Le jardin anglais

17.04.2017
Jardin de Claremont, conçu par Lancelot Brown (1716 – 1783), (© James Long)

Jardin de Claremont, conçu par Lancelot Brown (1716 – 1783), (© James Long)

Le jardin était dans le goût du XVIIIe siècle européen. Le style du jardin paysager qui y éclot en Angleterre vient illustrer, au sens métaphorique et réel à la fois, tout un courant d’aspiration esthétique de la culture européenne qui préfigure le romantisme futur.

Les jardins du Grand Siècle, couramment appelés à la française, prolongeaient l’architecture d’un château par leur géométrie topiaire (haies et massifs taillés), dont l’horizon dégagé, la superficie plane, les lignes claires et leur symétrie, les plans d’eau cadrés aux jets réglés manifestaient une domestication de la Nature.

Le jardin à l’anglaise met en scène un paysage bucolique et agreste pour  faire voyager le regard, surprendre le promeneur et disposer l’esprit à la rêverie. C’est d’abord l’évocation de l’Antiquité qui inspire ces jardins paysagers, qui évoluent au cours du siècle vers un art horticole idéalisant la nature et l’organisant comme une succession de panoramas qui sont autant d’échappées pour l’œil que pour l’émotion.
Aussi la composition de tels jardins privilégie-t-elle l’asymétrie, les reliefs accidentés, petits bois, grottes et cascades, précipices de théâtre, ru chantant sous des arbres pleureurs, prairie déclive, avec une imprécision concertante des contours qui estompe un pan de la vision, invitant à y porter ses pas, ou bien à s’absorber dans les évocations qu’elle suscite. Les brumes dormantes du pays y sont propices… Une part baroque permet d’outrer certains effets visuels, forçant les jeux de perspective, par exemple une allée d’arbres faussement parallèles suscitant une illusion de profondeur pour mettre en valeur la petite folie bâtie à son extrémité.

Le modèle de cet art est la peinture. « La poésie, la peinture et l’art des jardins […] seront considérés comme trois sœurs, ou comme les trois nouvelles Grâces qui habillent et ornementent la nature. » écrit Horace Walpole (1717-1797). Le mot pittoresque, qui qualifie typiquement ces ouvrages d’une nature imaginaire, est une francisation du terme anglais « picturesque » : qui vient d’une image, d’un tableau.

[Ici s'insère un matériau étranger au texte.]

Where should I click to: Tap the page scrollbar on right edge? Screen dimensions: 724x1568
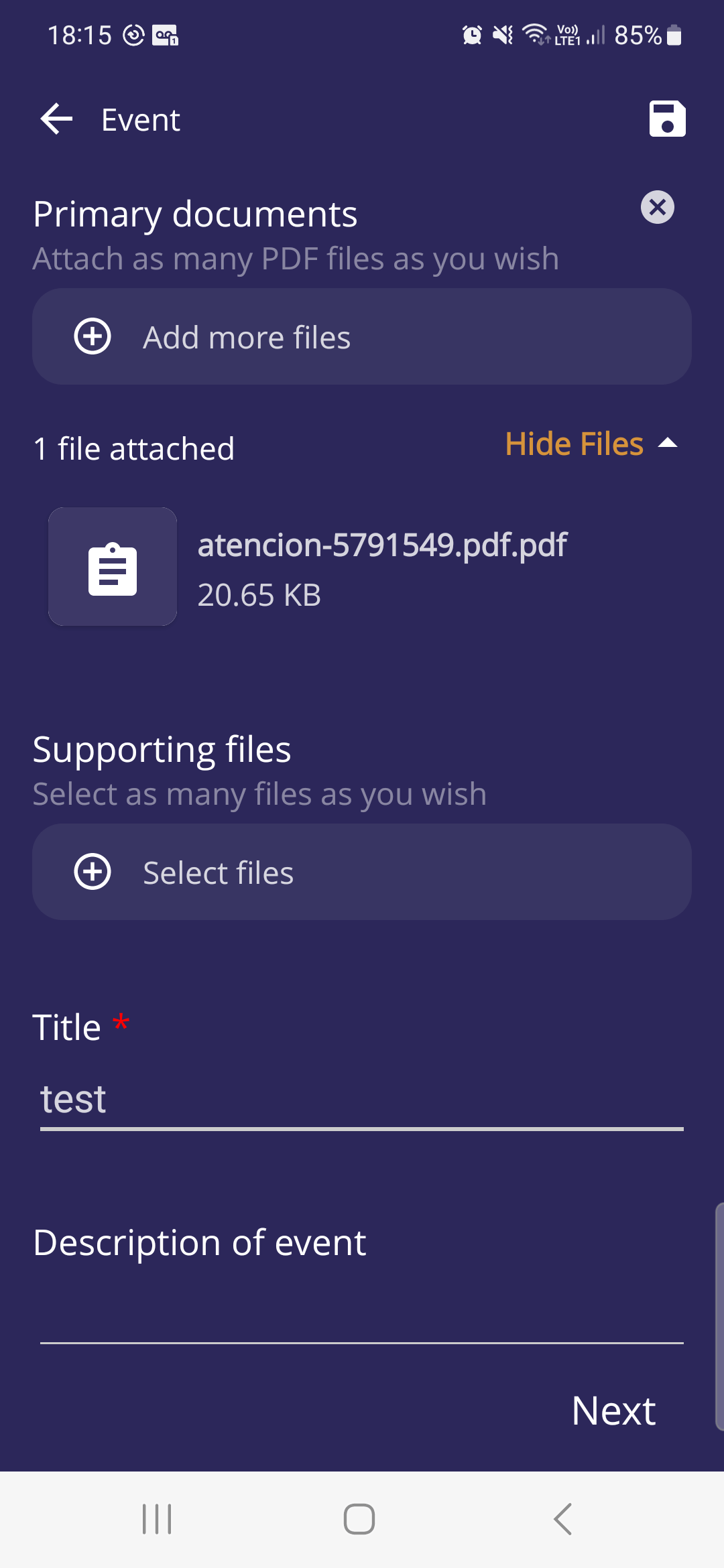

Ce nouveau style, dont les inventeurs principaux furent les dessinateurs paysagistes Stephen Switzer et Batty Langley, ainsi que l’écrivain Alexander Pope, trouva son génie en William Kent et Lancelot Brown. Ce style conquit l’Europe entière. Marie-Antoinette désira son jardin anglais au Trianon. Ce fut aussi le modèle d’inspiration, dans la seconde moitié du siècle suivant, des jardins publics parisiens conçus sous le Second Empire.

Ce nouveau rapport horticole aux volumes touffus, aux couleurs variées, à l’usage de plantes vivaces et grimpantes, aux espèces anciennes plus résistantes, aux arbustes, à la confection de haies protectrices et de fourrés, organise une nature d’agrément suffisamment abondante pour que les animaux y gîtent et vivent ensemble. Il fonde un art du jardin moderne qui, comme les plantes qu’il préconise, persiste jusqu’à nos jours.

La paysagiste anglaise Gertrude Jekyll (1843-1932), associée au mouvement Arts and Crafts et l’écrivain jardinier irlandais William Robinson (1838-1935) conçurent un paysagisme nouveau encore vivant dans le cottage anglais et dans bien des jardins publics du monde. Robinson est d’ailleurs tenu pour être l’ancêtre du New Perennial Movement dont Mien Ruys fut la théoricienne et Piet Oudolf son éminent représentant.